As compared to the fourth term (16-20 years), there is an increase of 38.1% as in the fifth and the last set of tenures (21-25 years) when 100% of the loan amount is paid off. Dev explained thus that the earlier you make the prepayments, the better it is for you in terms of its impact on reducing the total interest paid during the loan tenure.

To that, Chief Customer Officer and Head of Operations at Godrej Capital Nalin Jain said that a home loan was a long-term financial commitment, with the interest component often exceeding the principal amount because of the long tenures of a typical home loan of 20 to 30 years. He said it was best to go for the home loan prepayment option during the initial tenure of the loan when the interest component is high, as prepayment at a later stage may not help maximise the benefit of being debt-free early.

Jairam Sridharan, the MD of Piramal Capital & Finance, agrees. He highlighted that prepayment of home loans in the initial part of the loan tenure is always better, helping reduce the EMI or pay a much lower interest amount on the reduced principal outstanding after prepayment. If a borrower happens to receive a chunk in the later part of the tenure, it may be a good to invest it somewhere else and repay the home loan in the normal tenure. The borrower may also seek the lender’s help to choose the best EMI option.

Home loan more expensive now

Home loan interest rates have risen substantially since the Reserve Bank of India‘s (RBI) rate hike cycle began in May this year to check the persistently high inflation. So far this fiscal, the central bank has hiked the repo rate by 225 basis points to 6.25%. The latest hike would be 35 basis points in December 2022 policy.

After the hike, founder of hBits Shiv Parekh said, “The commercial real estate growth is pulling lots of investment, it has been stable through all ups and downs. Even the current repo rate hike will not affect much on commercial real estate much, as the current increase is in line with RBI’s mission to take on inflation, a mission in which it has been failing.

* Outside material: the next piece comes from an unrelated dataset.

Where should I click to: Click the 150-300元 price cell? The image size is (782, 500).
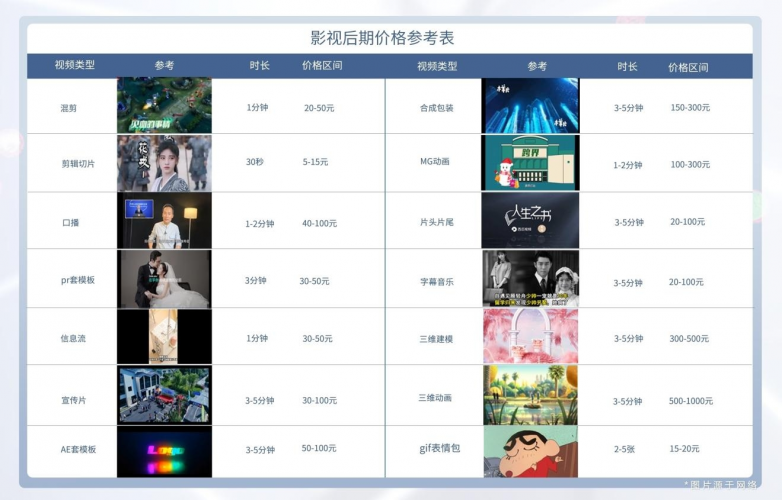point(690,108)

As there has been a moderate hike in the home loan too, the affordability of the home loan is still fine from a residential perspective. We expect that the positive sentiment will remain in the CRE sector. When it comes to fractional ownership, it is one of the best investments at this which gives steady and stable returns.”

Parekh said, however, “the real estate industry expects a reduction in the key rates going forward, which will be widely celebrated, as lowering interest rates has been a crucial factor in the revival of the demand in overall real estate. It will help in improving the liquidity situation which is vital for the sector.”

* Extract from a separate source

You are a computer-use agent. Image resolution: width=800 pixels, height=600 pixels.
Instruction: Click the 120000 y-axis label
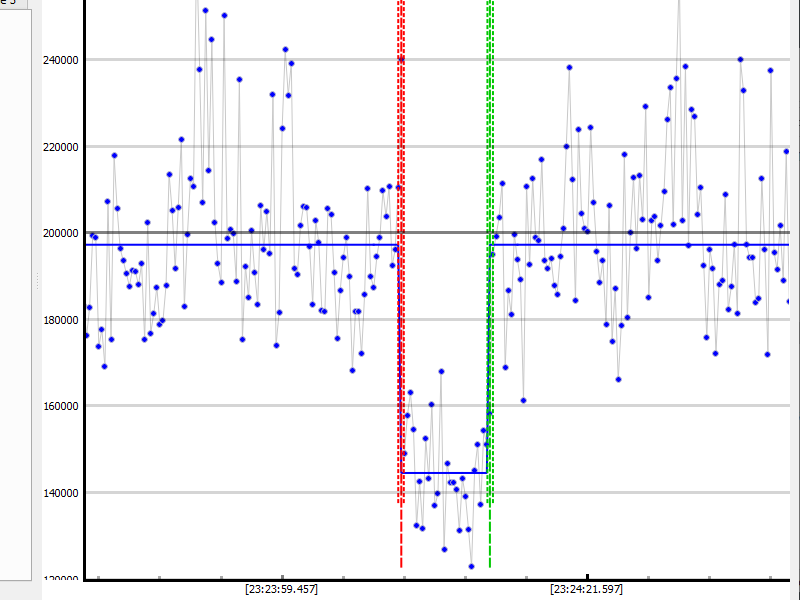(60, 579)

Voicing a common concern in the middle-income group, Chairman and MD of Sterling Developers Ramani Sastri said that the continuous rate hikes might lead to short-term turbulence in the overall demand when buyers are optimistic about buying a house, which may add to the buyer’s overall acquisition cost. The real estate sector had started seeing gradual recovery across key property markets, driven primarily by end-users, but the repeated rate hikes impacted the interest rate-sensitive sector.

Low-interest rates have been the greatest factor in the resurgence of real estate demand in the last few years and hence the rate hike would mean a hurdle in affordability. However, Sastri qualified it by saying that there was a positive sentiment, as the affordability and disposable incomes of new-age homebuyers were much better than in the past.

Despite the negatives, market observers are hopeful as there is significant pent-up demand from a very large population base and first- home buyers. Real estate is certainly among the best instruments to invest in. Markets will see sustained growth over the next few years, the Sterling Developers chief believes.